The job is to find each line in the entries holding the string "menu" and copy that line.
[Dataset Boundary: Start]
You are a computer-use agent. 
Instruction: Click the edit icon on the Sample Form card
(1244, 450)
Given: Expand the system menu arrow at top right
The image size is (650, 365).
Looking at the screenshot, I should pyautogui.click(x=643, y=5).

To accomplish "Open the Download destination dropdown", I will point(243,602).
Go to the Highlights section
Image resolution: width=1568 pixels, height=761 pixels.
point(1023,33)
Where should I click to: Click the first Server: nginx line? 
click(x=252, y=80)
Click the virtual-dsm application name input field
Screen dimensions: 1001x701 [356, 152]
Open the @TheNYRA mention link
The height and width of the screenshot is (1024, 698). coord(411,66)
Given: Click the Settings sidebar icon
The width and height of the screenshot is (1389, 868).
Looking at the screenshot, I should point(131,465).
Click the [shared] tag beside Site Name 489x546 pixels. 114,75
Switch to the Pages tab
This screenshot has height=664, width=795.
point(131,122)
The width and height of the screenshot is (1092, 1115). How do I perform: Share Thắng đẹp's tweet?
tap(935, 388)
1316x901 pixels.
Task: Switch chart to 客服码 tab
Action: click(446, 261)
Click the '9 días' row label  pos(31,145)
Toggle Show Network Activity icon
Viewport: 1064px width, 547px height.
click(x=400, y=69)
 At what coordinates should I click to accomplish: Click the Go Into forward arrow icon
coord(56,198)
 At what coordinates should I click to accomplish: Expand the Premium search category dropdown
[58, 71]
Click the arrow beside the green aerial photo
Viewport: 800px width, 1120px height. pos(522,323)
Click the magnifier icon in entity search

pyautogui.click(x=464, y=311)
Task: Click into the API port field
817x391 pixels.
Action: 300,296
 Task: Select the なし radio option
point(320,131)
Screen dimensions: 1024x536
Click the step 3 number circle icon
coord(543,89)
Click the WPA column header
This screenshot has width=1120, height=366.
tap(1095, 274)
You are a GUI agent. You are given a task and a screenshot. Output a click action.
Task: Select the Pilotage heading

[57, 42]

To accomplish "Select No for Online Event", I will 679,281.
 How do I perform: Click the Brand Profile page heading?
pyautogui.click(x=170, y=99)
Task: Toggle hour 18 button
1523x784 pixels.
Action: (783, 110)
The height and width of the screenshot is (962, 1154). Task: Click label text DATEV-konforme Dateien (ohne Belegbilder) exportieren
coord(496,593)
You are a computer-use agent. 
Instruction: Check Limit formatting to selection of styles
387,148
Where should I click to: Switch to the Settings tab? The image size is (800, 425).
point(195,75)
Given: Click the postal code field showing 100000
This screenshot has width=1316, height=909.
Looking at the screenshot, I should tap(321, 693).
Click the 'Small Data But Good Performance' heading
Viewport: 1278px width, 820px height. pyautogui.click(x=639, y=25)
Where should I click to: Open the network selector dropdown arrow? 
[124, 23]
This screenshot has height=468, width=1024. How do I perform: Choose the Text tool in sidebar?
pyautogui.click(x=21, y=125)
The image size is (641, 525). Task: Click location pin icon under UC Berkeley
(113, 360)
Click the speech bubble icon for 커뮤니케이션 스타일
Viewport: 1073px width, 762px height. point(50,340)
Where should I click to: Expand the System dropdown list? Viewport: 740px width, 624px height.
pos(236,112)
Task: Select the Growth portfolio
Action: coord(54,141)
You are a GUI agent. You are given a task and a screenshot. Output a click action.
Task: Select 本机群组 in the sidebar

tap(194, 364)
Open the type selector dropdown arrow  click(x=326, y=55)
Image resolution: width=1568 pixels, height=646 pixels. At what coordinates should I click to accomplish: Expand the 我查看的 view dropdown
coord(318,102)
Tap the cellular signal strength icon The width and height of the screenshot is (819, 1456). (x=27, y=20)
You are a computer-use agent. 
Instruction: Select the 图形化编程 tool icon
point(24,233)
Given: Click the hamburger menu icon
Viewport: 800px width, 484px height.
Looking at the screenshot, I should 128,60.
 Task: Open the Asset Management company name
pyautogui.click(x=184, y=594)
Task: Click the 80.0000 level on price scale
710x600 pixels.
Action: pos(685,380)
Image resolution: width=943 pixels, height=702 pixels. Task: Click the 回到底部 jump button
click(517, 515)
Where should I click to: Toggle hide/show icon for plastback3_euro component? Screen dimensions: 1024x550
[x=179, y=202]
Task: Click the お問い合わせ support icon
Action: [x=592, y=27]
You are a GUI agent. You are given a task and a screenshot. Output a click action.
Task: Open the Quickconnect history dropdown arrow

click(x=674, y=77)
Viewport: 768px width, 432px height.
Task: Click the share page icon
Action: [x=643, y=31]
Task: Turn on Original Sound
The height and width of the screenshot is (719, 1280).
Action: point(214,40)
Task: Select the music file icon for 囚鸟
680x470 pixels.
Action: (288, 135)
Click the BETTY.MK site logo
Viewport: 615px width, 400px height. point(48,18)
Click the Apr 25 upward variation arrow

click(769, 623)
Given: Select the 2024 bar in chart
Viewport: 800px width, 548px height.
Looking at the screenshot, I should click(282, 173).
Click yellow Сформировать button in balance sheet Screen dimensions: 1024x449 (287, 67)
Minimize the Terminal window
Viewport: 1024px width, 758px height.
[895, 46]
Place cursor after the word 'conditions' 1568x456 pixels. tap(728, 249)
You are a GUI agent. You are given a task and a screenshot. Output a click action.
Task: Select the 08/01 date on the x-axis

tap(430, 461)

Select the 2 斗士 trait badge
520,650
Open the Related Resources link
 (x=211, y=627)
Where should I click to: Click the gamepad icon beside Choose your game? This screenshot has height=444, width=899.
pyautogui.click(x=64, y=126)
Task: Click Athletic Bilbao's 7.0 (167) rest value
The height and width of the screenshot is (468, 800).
[Dataset Boundary: End]
# Result of the exercise:
Given: Expand the system menu arrow at top right
Given: Click the hamburger menu icon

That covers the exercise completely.